看到苏小圆,对她开口:“你先上去看看他吧,他情绪有些不稳。”随后就往容爵走去。
不是她对宋钰绝情,而是彼此间都有了新的开始,苏小圆于他是怎样,她或许不清楚,但是容爵于自己绝对已经摆在了生命第一位。而且,她认为宋钰留恋的始终都是过去的那个原玥,那个娇弱单纯穿着漂亮长裙的原玥,可她自从做简单开始的那一天,过去的原玥就离她远去了,所以她与宋钰,再无可能。
走到容爵身旁,双手穿过他的一只手腕,嘴角牵起笑容:“我下来了。”很平常的一句话,就如她现在的名字一样简单,却让容爵的脸上有了笑,那笑意直达眼底。
他们之间,从最初的诱惑到强硬,几乎就是烈火在燃烧,可是到了这刻,却又变成了水,柔和得只有彼此知道对方的心意。
苏小圆自然是上楼去了,简单转首看向苏航,问道:“那两个姓白的有说找到我后,要怎么做吗?”既然对方确准了她会因为宋钰出事而现身,定然不会就这么简单了事。
苏航迟疑地看着她,“你真的是原玥?”
她挑挑眉,当初在大学的时候与宋钰恋爱,对他这个舍友也算认识,就是交情不深而已。
“他们说要见原欣就晚上去地王庙。”
手中一紧,妈妈也来了?他们把妈妈也带到这太阳城来了!
地王庙离这条老街有好几里路,晚上并不供游客进内游览,约见在晚上,白家究竟想要做什么?直接就把她给办了吗?
忽然楼上传来哀嚎,比之原来更加凄厉的嘶喊穿透整个念吧,众人心中一惊,连忙全都冲了上去。只见苏小圆被推倒在了地上,而宋钰嘴里痛喊着,整个人都蜷缩在一起。
苏小圆边哭边怒吼:“你对他做了什么?”
简单愣愣难成言,“我......我就......”她伸出自己咬破的手指,是她血的关系吗?不是说白家蛊用原家血来喂吗?她以为喂他喝血,就能制止他的痛苦,可现在的情形却似乎比之刚才还严重了。心中一凛,奔到床前,拉过他的右臂去看,结果发现那条黑线原本只在手腕处,如今却已经蔓延到了上臂,直往肩膀而去,这......离心脏只有几寸的距离了。
她的血竟然加速了白家蛊的变异!顿时懊悔万分。
此时容爵的手机忽然想了,他甚是烦躁地走出门外去接:“东子,什么事?”
“爵哥,容叔和容姨来了,我们就在清吧门外。
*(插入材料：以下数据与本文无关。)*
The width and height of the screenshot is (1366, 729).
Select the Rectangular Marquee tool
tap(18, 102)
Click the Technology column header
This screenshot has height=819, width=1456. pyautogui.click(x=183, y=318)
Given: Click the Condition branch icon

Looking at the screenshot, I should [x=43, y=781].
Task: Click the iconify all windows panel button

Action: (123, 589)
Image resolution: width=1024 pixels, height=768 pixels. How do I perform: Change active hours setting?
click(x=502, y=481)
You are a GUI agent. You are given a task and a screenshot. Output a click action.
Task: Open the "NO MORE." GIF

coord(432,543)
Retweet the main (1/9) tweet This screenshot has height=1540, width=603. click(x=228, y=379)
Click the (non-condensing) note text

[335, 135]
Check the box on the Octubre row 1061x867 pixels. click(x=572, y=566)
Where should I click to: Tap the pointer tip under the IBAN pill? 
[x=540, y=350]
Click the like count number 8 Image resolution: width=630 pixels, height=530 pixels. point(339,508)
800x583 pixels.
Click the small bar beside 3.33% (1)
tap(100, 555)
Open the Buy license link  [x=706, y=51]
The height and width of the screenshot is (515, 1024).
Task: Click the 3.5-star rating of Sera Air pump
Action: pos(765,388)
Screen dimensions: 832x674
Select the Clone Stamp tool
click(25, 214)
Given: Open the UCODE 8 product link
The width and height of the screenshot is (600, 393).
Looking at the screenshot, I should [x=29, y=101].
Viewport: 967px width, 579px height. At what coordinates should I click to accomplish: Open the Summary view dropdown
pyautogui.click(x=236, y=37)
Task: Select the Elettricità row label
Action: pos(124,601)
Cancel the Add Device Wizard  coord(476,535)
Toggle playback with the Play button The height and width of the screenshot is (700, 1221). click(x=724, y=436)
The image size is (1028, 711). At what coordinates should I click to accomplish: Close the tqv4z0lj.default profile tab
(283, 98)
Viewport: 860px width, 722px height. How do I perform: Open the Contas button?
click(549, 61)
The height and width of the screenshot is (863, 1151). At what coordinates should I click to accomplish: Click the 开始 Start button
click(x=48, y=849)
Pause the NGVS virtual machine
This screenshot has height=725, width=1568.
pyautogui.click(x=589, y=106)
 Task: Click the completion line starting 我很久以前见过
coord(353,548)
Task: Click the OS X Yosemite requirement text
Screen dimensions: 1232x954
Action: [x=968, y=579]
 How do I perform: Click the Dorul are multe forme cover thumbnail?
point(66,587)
”
容爵一愣,脑中轰的就炸了,东子说......容姨?眼睛不由自主往楼下大门看去,依稀可见那里站了几个身影,玻璃门上贴着东西,他看不清。
当那扇门被推开时,他一眨都不敢眨,只直直盯着那处。先走进来的是他父亲容尊,只见他身子微微侧过,扶住推门,让开一条路,一道清婉身影就出现在了视线里。她乌黑的发盖过耳朵,柔软的发丝遮住了她额头,抬眼间,就与他的视线对上。
他从那眼里看到无数情绪在闪过,震惊、惊讶、喜悦、慌张,最后变成温煦,柔柔软软的光从那双眼nèi_shè出。是她!真的是她!从小到大,他从没真正见过她,只偷偷在父亲的书房抽屉里看过她的照片。现在楼下抬头而望的女人,只比照片上看起来成熟了一些,容颜却依旧,每一丝神韵都恰到好处。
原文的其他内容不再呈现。